> [Document segment]:
★ ★ ★ ★ ★ ★ ★

As we're talking about pipelining bugs, I think it's essential to understand pipelining.
According to an article from techopedia, Pipelining is the
process of accumulating and executing computer instructions and tasks from the
processor via a logical pipeline. It allows storing, prioritizing, managing,
and executing tasks and instructions in an orderly process. However, sometimes
different bugs affect them that affect the computer's behaviors. An example of
how a pipelining bug led to unexpected computer usage and design behaviors is
Pentium chips failing math. In 1994, an entire line of CPUs by market leaders
couldn't do their math. The Pentium floating-point flaw ensured that no matter
what software you used, your results stood a chance of being inaccurate past
the eighth decimal point. The problem lay in a faulty math coprocessor, a
floating-point unit. The result was a slight possibility of tiny errors in
hardcore calculations, but it was a costly PR debacle for Intel.
Things went wrong because the lookup table consisted of
1,066 table entries downloaded into the programmable logic array of the chip.

★ ★ ★ ★ ★ ★ ★

> [Information given]:
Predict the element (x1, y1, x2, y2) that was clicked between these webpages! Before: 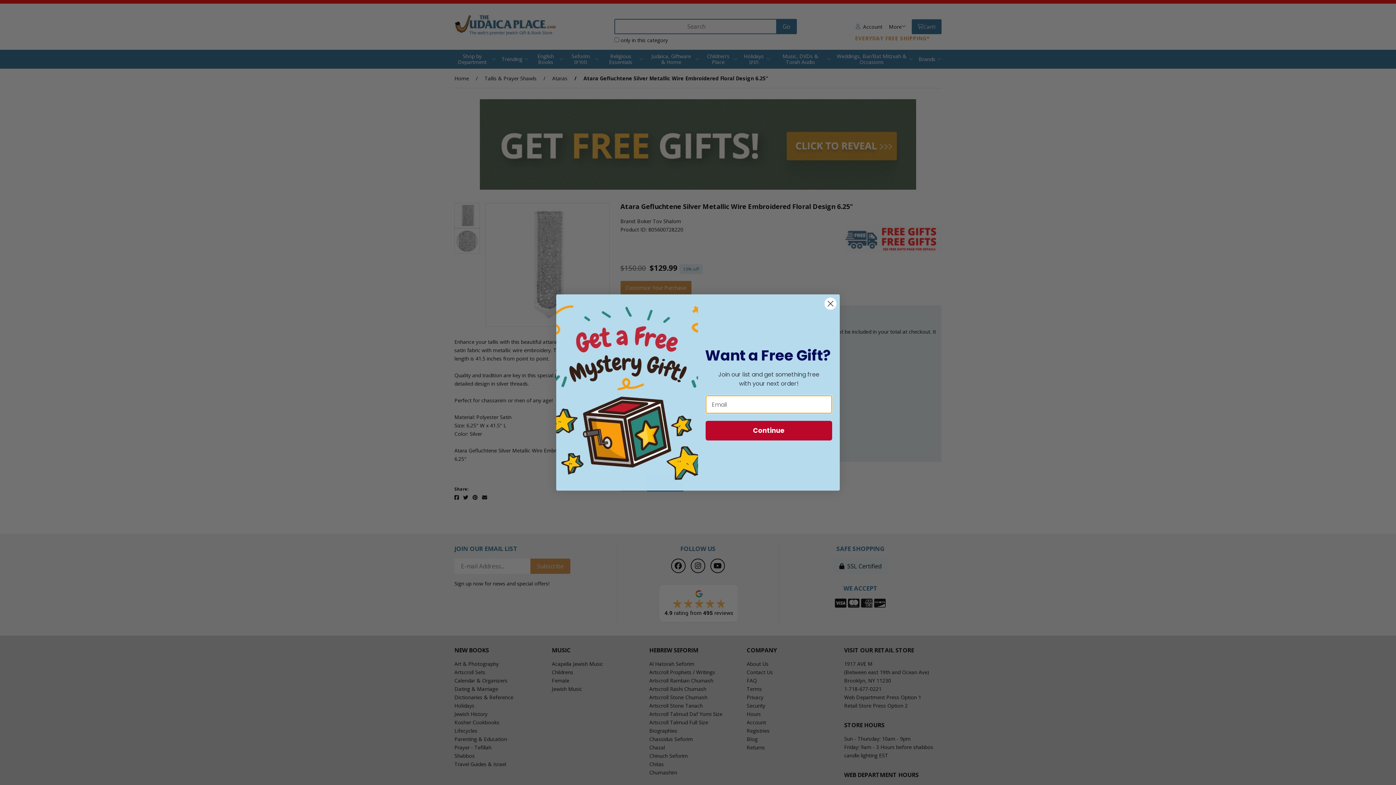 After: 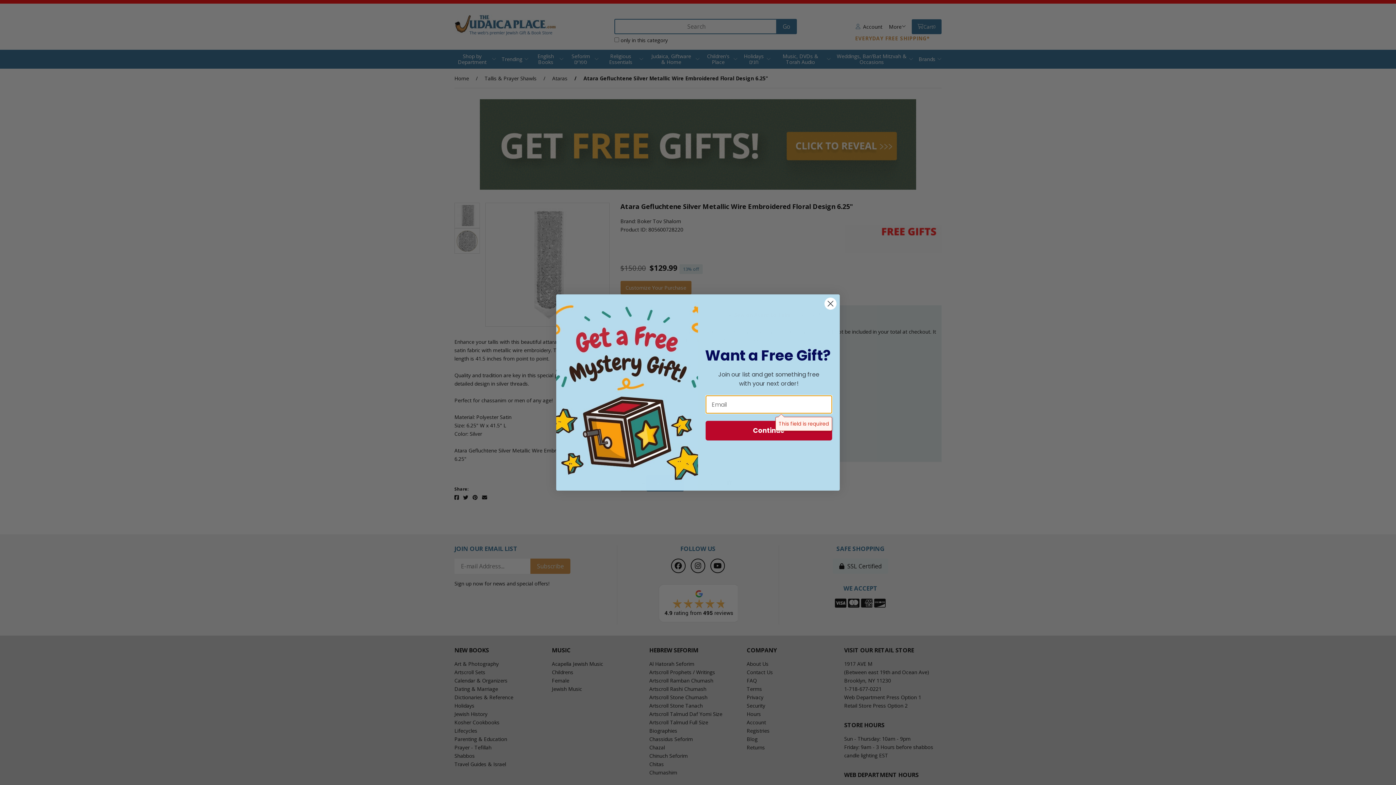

★ ★ ★ ★ ★ ★ ★

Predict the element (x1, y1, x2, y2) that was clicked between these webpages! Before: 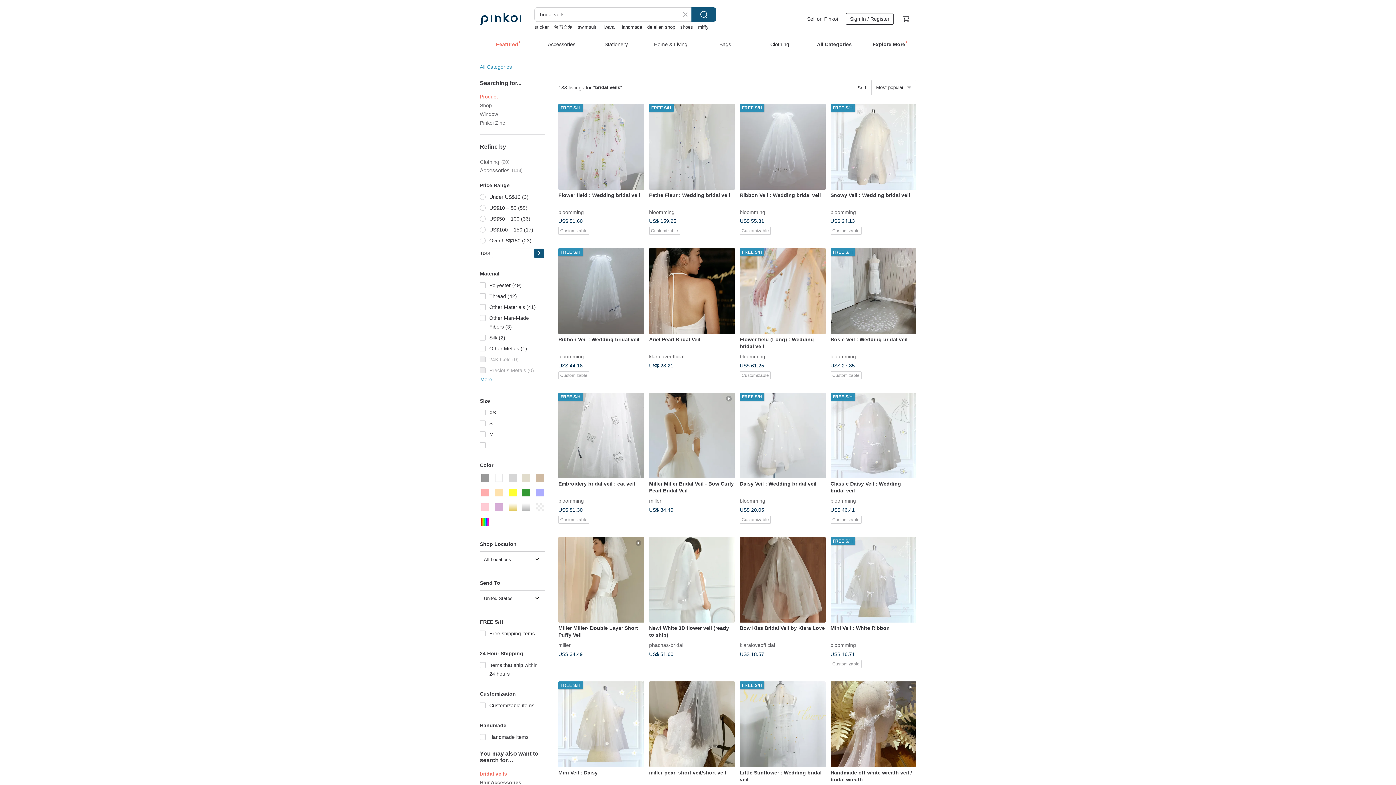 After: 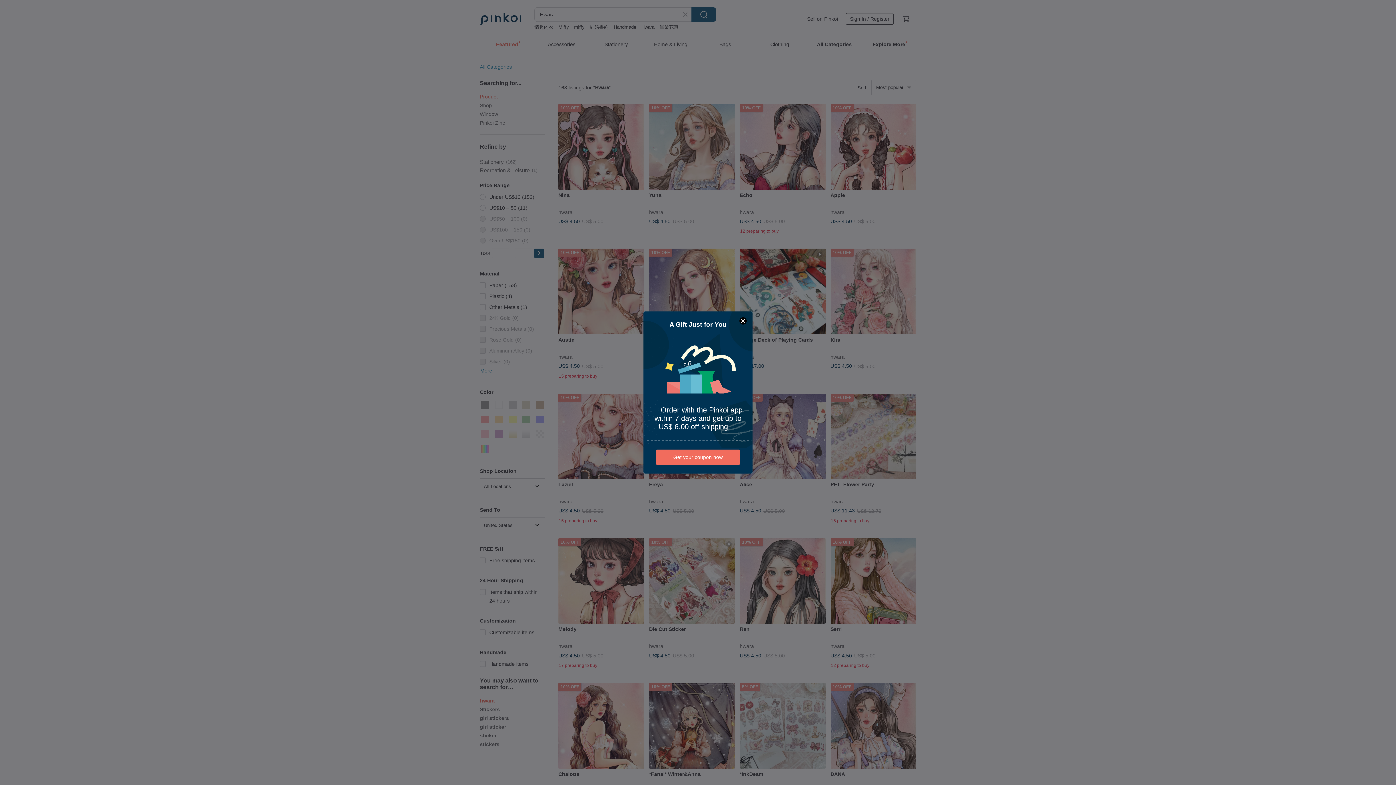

★ ★ ★ ★ ★ ★ ★

> [Things to do]:
**a)** In the passage on pipelining bugs, how many table entries did the lookup table consist of?
**b)** From the passage on pipelining bugs, copy word for word everything from "According to an" down to "debacle for Intel.".

> [Results of the tasks]:
**a)** 1,066 table entries.

**b)**
According to an article from techopedia, Pipelining is the
process of accumulating and executing computer instructions and tasks from the
processor via a logical pipeline. It allows storing, prioritizing, managing,
and executing tasks and instructions in an orderly process. However, sometimes
different bugs affect them that affect the computer's behaviors. An example of
how a pipelining bug led to unexpected computer usage and design behaviors is
Pentium chips failing math. In 1994, an entire line of CPUs by market leaders
couldn't do their math. The Pentium floating-point flaw ensured that no matter
what software you used, your results stood a chance of being inaccurate past
the eighth decimal point. The problem lay in a faulty math coprocessor, a
floating-point unit. The result was a slight possibility of tiny errors in
hardcore calculations, but it was a costly PR debacle for Intel.